Personal income tax, known as the “Robin Hood tax” in the West, is a type of tax that robs the rich and assists the poor. Every country is striving to play a role in raising fiscal revenues through taxes and regulating income distribution. China is no exception. Two important goals of this amendment are to reduce the burden on low- and middle-income populations and to practice taxation on a fairer basis and adjust the distribution by means of a personal income tax. From a macro perspective, significantly reducing the tax burden of the working class is conducive to increasing income and enhancing spending power, and has a positive impact on the upgrading of consumption structures and on economic restructuring. For the ever-growing high-net-worth (HNW) population, the four provisions in the tax adjustments are closely linked, and have far-reaching implications that cannot be ignored.
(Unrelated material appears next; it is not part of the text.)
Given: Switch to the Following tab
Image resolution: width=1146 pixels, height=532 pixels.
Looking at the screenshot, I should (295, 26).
The new personal income tax law amends the first article as: “An individual who has a domicile in China or has no domicile and has lived in China for 183 days in a tax year is a residential individual. His income obtained from within and outside China shall be subject to personal income tax pursuant to this law.”
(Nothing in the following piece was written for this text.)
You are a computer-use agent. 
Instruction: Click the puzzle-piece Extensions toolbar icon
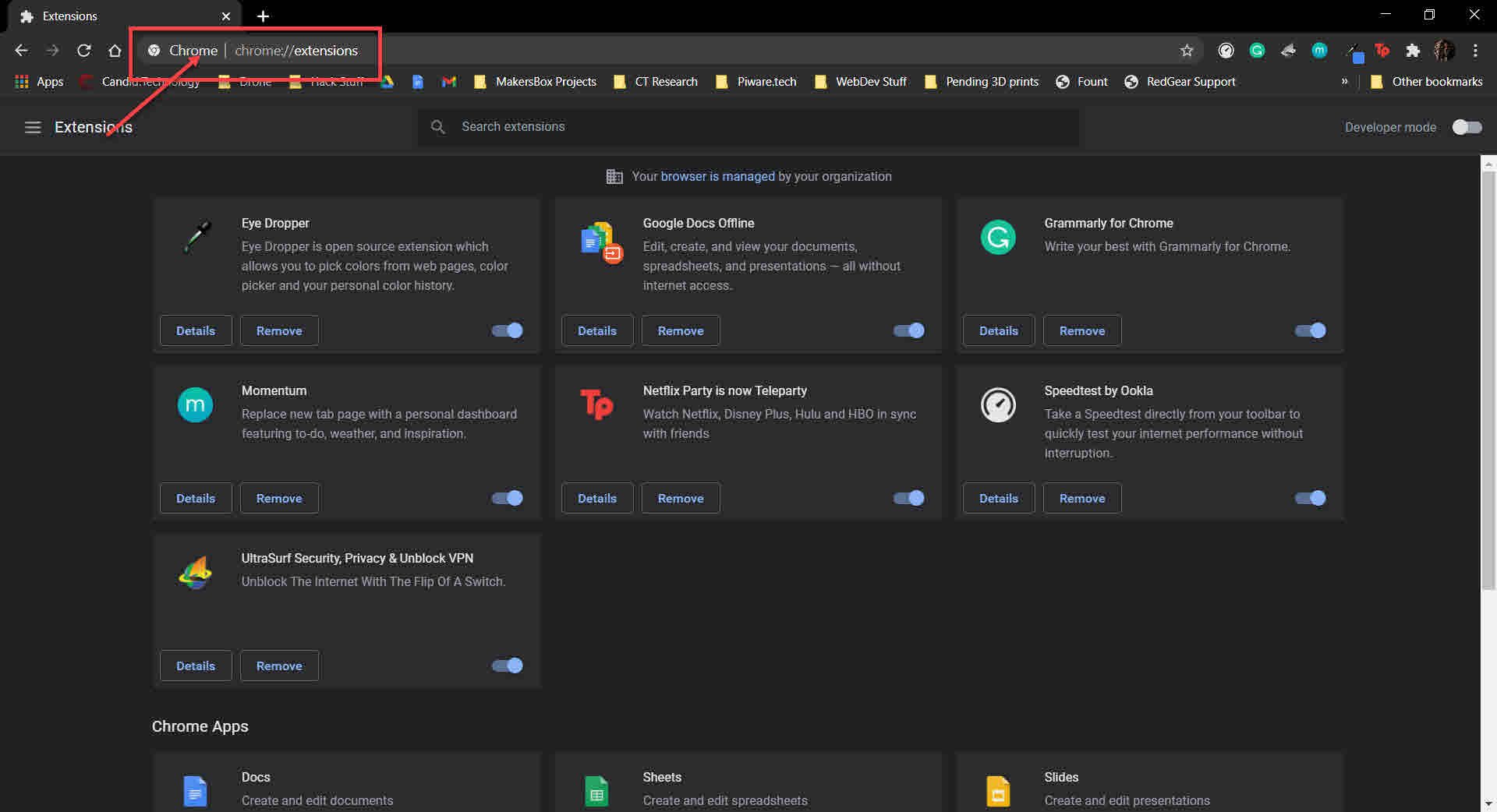[1413, 51]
Before the amendment, having a domicile in China and “living in China for one year” were the two selective criteria to determine whether a person was a Chinese tax resident. As long as one of the two conditions was satisfied, they became a Chinese tax resident. After the amendment, the concept of tax residents and non-tax residents was introduced by drawing on international standards. Under the new personal income tax law, “time of residence in China” becomes the standard for determining whether someone is a residential individual. To put it simply, as long as a person lives in China for 183 days in a tax year, he/she is deemed a tax resident and shall pay China’s personal income tax on incomes acquired inside and outside China.
In the past, for foreigners, the tax law only required those who had lived in China for five years to pay income tax on his or her global income from the sixth year onwards, which gave some foreigners a lot of tax planning space. As long as they arranged an overseas “holiday” of more than 30 consecutive days (or 90 days cumulatively within five years) they would satisfy the provision of “living in China for less than one year” and therefore would be exempted from paying taxes to China on their global income.
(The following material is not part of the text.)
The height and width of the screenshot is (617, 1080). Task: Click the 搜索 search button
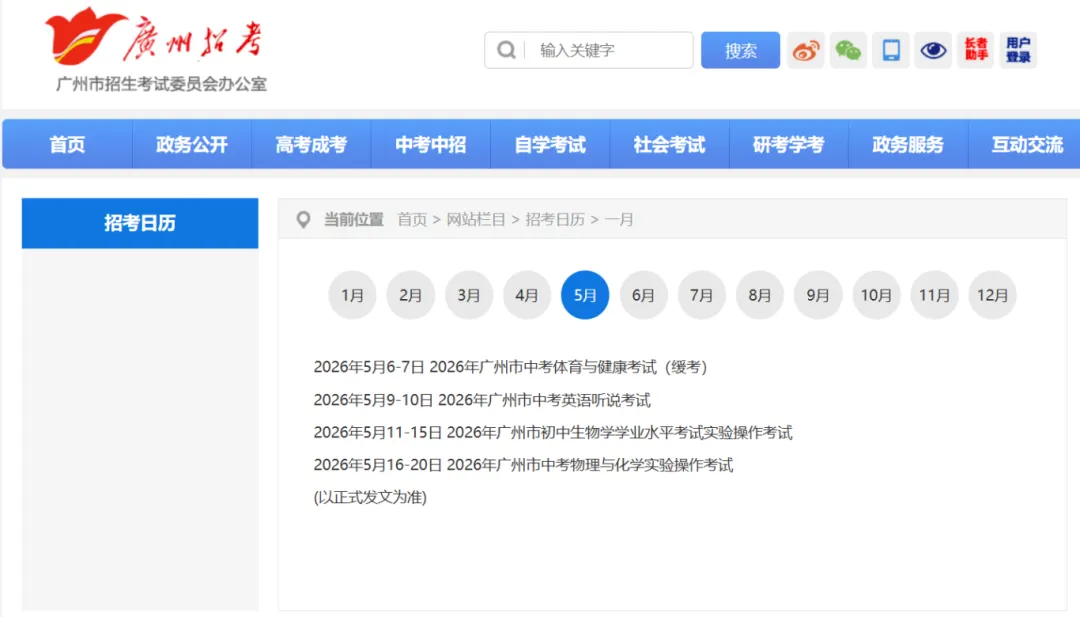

Redefining tax residency has far-reaching implications. First of all, countries or regions with thriving private bank industries that are popular among the wealthy will re-examine individuals who hold Chinese passports and claim to be tax residents in low-tax jurisdictions such as Hong Kong and Singapore, or those who hold passports from non-CRS countries and prove themselves to be non-CRS country tax residents. These banks’ tax compliance will be severely challenged.
It is expected that overseas private banks will inevitably adopt more prudent and pragmatic standards and re-examine the tax resident status of Chinese customers. At this point, CRS will be able to play its role to the fullest extent. It is expected that in the near future, banks with situations that are similar to those in New Zealand, Australia and other countries will freeze a large number of their bank accounts and spread to other countries and regions. Secondly, with the comprehensive checking-up on dual nationality, the “super national treatment” of foreigners will no longer apply to those who choose to renounce Chinese nationality but continue to live in China, and the tax planning space will tighten up.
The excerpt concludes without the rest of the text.